一連の対策を反映した後、Cloud Monitoring のグラフを通して最終的な動作確認を行いました。
第3・4章では「使用率(%)」の監視設定を解説しましたが、ここでは第1章の「再起動による設定初期化問題」が根本から解決したことを証明するため、上限値(nf_conntrack_max)の推移を確認します。
以下のグラフは、その上限値の推移を表しています。(縦軸:conntrack の上限値、横軸:時間)

図: Cloud Monitoring による nf_conntrack_max の推移

検証タイムライン(日本時間:JST)
* 赤枠 16:26頃: 設定追記のみで再起動した時点です。上限値がデフォルトの8192に初期化され、手動で32768に設定し、また再起動で戻る、という初期化問題の再現を行っている様子です。
* 緑枠 16:45頃: 対策として用意した先行ロード設定(modules-load.d への追記)を反映し、再度インスタンスを再起動しました。
* 黄枠 16:47以降: 対策反映後の再起動、およびこれ以降再起動を経ても初期化されず、上限値が設定通りの32768で維持されていることを確認できました。

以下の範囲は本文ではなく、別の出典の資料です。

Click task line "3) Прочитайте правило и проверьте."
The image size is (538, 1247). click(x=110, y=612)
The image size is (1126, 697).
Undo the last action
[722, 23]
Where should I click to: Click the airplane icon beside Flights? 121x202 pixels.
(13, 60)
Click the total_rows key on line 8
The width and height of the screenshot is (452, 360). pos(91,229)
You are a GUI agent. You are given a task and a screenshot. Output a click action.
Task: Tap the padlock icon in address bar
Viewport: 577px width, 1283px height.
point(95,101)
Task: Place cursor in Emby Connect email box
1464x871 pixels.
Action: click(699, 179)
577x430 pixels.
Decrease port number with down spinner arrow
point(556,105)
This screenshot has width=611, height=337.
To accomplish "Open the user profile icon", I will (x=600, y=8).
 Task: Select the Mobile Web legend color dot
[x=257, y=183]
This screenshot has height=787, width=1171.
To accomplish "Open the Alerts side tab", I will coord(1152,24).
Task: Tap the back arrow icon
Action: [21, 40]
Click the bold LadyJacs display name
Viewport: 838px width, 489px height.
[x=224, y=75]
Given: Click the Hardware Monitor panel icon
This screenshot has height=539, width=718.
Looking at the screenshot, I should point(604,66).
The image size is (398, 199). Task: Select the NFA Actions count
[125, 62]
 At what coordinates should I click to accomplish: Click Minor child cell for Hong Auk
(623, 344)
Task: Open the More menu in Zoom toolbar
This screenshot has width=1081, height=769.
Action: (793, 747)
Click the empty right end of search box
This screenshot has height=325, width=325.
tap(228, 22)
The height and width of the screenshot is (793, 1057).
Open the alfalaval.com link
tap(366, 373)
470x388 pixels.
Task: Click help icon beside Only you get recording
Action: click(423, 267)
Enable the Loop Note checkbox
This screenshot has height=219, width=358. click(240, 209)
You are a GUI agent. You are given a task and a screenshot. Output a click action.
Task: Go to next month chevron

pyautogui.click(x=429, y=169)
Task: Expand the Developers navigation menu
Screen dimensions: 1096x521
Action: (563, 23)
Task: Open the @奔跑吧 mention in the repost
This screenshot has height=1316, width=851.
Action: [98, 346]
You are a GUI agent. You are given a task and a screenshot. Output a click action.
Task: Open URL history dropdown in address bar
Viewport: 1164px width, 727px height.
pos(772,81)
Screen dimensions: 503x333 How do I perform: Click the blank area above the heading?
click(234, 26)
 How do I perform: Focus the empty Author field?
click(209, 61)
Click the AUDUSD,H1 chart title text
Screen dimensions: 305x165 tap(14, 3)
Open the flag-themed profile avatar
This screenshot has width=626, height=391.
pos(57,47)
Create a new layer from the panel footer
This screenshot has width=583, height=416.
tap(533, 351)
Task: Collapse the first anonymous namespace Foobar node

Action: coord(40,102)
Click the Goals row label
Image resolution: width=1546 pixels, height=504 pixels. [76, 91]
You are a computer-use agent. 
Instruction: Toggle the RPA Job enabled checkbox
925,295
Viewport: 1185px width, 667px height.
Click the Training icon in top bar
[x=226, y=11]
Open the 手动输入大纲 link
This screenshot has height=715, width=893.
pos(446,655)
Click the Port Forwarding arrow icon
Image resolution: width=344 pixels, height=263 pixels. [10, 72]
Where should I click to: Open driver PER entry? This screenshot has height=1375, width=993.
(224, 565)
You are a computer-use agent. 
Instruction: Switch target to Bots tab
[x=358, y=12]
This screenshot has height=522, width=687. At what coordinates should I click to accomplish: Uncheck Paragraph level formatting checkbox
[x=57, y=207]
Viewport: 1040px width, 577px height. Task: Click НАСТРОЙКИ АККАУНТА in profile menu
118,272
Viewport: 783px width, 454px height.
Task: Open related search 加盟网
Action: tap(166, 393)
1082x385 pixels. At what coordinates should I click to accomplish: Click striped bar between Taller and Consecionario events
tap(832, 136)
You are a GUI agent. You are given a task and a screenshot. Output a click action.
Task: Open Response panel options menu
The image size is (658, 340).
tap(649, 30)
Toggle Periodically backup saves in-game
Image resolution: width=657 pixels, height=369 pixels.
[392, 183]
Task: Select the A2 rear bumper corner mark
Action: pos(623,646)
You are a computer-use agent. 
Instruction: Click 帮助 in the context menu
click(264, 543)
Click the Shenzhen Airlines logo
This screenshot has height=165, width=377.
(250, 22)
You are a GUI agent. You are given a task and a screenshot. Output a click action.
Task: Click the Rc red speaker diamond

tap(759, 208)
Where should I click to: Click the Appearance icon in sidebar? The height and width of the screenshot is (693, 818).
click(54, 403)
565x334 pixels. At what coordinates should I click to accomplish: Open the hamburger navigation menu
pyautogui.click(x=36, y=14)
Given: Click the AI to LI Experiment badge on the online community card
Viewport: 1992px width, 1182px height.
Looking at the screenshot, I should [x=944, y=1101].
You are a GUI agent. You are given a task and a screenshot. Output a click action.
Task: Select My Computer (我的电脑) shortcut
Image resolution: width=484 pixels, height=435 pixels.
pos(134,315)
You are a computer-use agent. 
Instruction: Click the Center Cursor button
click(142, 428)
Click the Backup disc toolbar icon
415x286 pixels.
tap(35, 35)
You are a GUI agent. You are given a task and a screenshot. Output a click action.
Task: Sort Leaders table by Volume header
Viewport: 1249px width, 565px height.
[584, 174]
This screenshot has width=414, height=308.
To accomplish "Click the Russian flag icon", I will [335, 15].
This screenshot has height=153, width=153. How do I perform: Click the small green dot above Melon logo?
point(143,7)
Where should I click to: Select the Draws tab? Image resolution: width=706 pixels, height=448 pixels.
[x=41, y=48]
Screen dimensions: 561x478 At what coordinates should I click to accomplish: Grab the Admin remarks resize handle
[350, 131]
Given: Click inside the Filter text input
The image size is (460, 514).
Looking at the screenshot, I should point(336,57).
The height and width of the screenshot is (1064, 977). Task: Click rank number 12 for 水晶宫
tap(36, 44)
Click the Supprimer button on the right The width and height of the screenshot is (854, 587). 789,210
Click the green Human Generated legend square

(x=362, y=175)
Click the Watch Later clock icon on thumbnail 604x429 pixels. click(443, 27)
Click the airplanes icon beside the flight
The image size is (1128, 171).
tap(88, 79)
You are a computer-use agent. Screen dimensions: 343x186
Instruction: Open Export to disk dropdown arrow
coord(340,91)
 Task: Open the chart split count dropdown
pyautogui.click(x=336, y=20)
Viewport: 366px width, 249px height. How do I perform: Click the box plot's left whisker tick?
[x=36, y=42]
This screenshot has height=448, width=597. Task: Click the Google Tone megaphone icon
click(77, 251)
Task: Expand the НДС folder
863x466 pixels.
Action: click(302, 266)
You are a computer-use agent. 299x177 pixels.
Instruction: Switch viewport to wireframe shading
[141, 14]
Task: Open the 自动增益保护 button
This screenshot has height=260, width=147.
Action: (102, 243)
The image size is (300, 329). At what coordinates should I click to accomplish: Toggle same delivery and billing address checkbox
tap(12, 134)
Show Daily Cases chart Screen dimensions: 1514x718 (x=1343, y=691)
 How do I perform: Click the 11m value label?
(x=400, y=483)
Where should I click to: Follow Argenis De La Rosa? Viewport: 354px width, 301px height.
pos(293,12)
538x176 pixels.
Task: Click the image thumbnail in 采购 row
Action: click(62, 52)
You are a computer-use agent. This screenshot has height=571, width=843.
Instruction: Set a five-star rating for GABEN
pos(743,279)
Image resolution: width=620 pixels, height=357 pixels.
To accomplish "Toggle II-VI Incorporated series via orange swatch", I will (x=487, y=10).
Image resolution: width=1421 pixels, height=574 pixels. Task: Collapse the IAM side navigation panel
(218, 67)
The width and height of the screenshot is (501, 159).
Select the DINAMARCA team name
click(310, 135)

グラフの推移からも、再起動による初期化問題が解決し、Opsエージェントによる監視が正常に稼働していることが視覚的に証明されました。

おわりに

今回の検証を通して、OSの再起動時における設定の初期化問題を解決し、Opsエージェントを用いた監視環境を構築することができました。

一方で、Terraformで監視を自動化する過程では「DISTRIBUTION型やバケット数のAPI上限」という制約に直面し、クラウドネイティブな監視アーキテクチャならではの仕様に合わせる難しさを痛感しました。また、OSのモジュール起動順序やIAM権限の違いなど、レイヤーの異なるエラーを一つずつ紐解いていく過程は、クラウドインフラを構築する上で非常に良い学びになりました。

本記事で紹介したハマりポイントや解決策が、同じように Google Cloud の監視設定で悩んでいる方や、インフラの安定稼働に取り組むみなさまの参考になれば幸いです。